→ **Task to carry out**
Transcribe verbatim the passage of the random forest tutorial text that opens with the words "# train the" and closes with "print(model)".

→ **Supplied text**
** start **

In order to speed things up, for this tutorial we will reduce the data. Therefore, from each training polygon only 15% of the pixels will be used for model training.

set.seed(100)
trainids <- createDataPartition(extr$ID,list=FALSE,p=0.15)
trainDat <- extr[trainids,]

Basic Model training (no consideration of spatial dependencies)

Define predictors and response

For model training we need to define the predictor and response variables. As predictors we can use basically all information from the raster stack as we might assume they could all be meaningful for the differentiation between the land cover classes. As response variable we use the “Type” column of the data frame.

predictors <- c("red","green","blue","vvi","pca","pca_5_sd", "dem","lat","lon")
response <- "Type"

Random forest model training

We then train a Random Forest model to lean how the classes can be distinguished based on the predictors. Caret’s train function is doing this job. Before starting model trainign we can specify some control settings using trainControl. For hyperparameter tuning (mtry) as well as for a first error assessment we use a 10 fold random cross validation. This is usually a default setting in machine learning applications.

ctrl <- trainControl(method="cv", 
                     number =10, 
                     savePredictions = TRUE)

Model training is then performed using caret’s train function. We specify “rf” as method, indicating that a Random Forest is applied. See https://topepo.github.io/caret/available-models.html for an overview of models available within caret. For model training we reduce the number of trees (ntree) to 75 to speed things up. Note that usually a larger number (>250) is appropriate. We use the Kappa index for validation.

# train the model
set.seed(100)
model <- train(trainDat[,predictors],
               trainDat[,response],
               method="rf",
               metric="Kappa",
               trControl=ctrl,
               importance=TRUE,
               ntree=75)
print(model)

** end **

→ **Data segment**
** start **

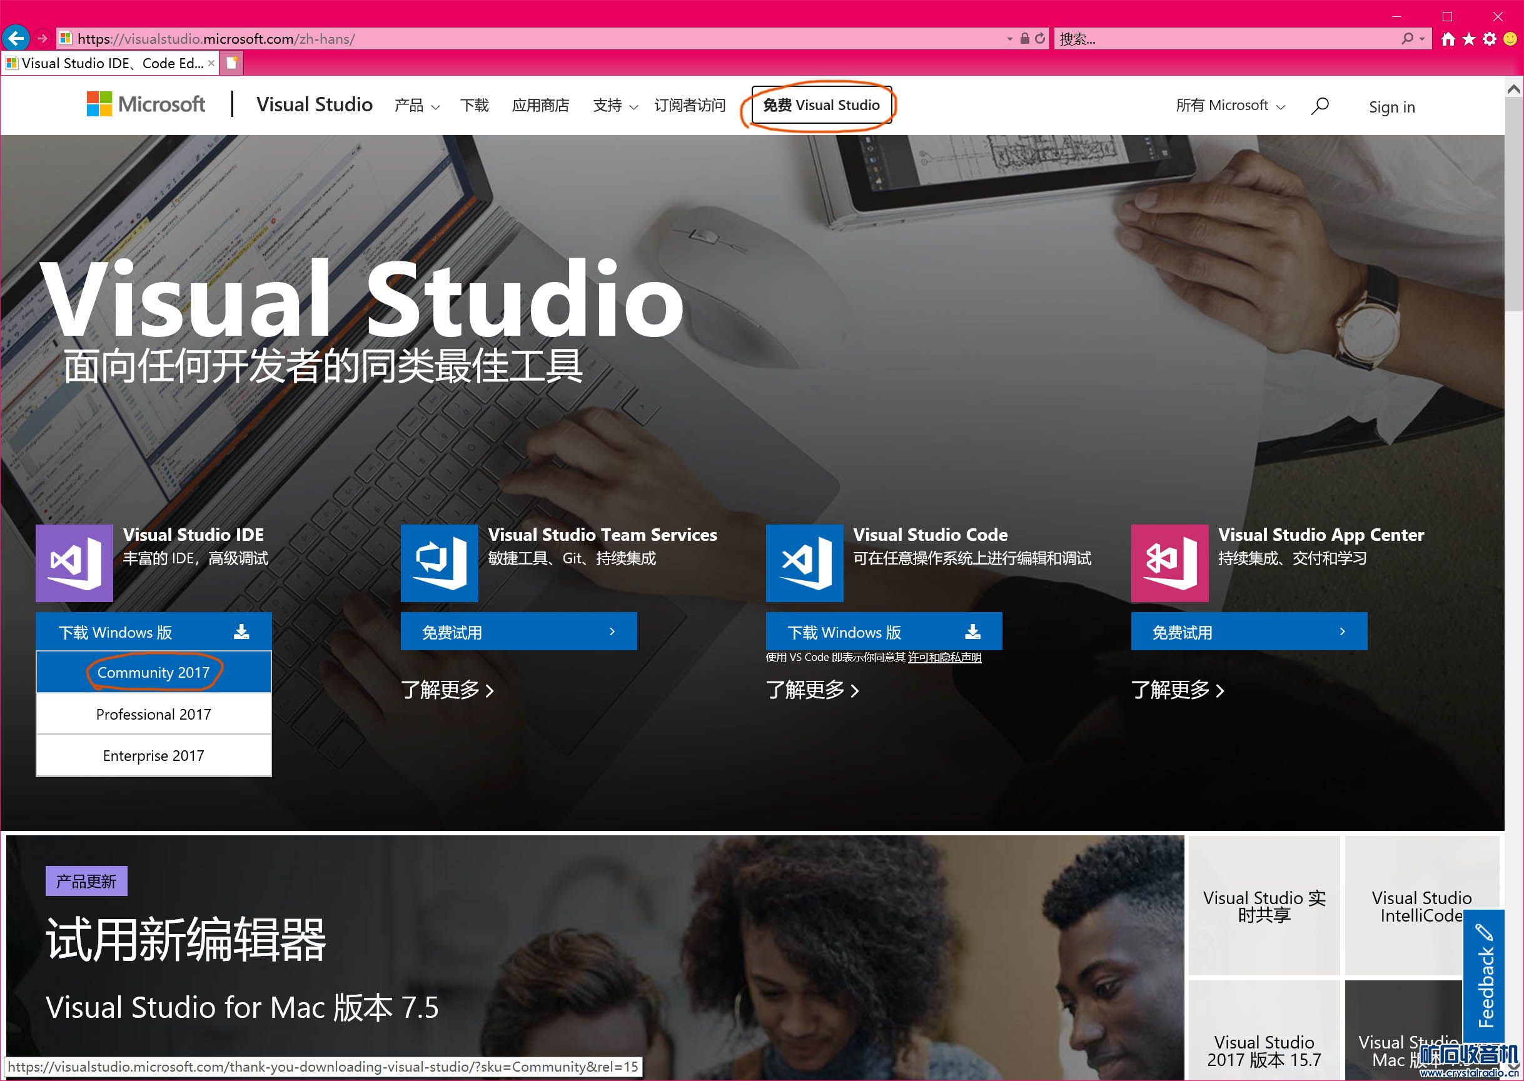
Task: Click the browser address bar
Action: [x=533, y=39]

** end **

→ **Exercise result**
# train the model
set.seed(100)
model <- train(trainDat[,predictors],
               trainDat[,response],
               method="rf",
               metric="Kappa",
               trControl=ctrl,
               importance=TRUE,
               ntree=75)
print(model)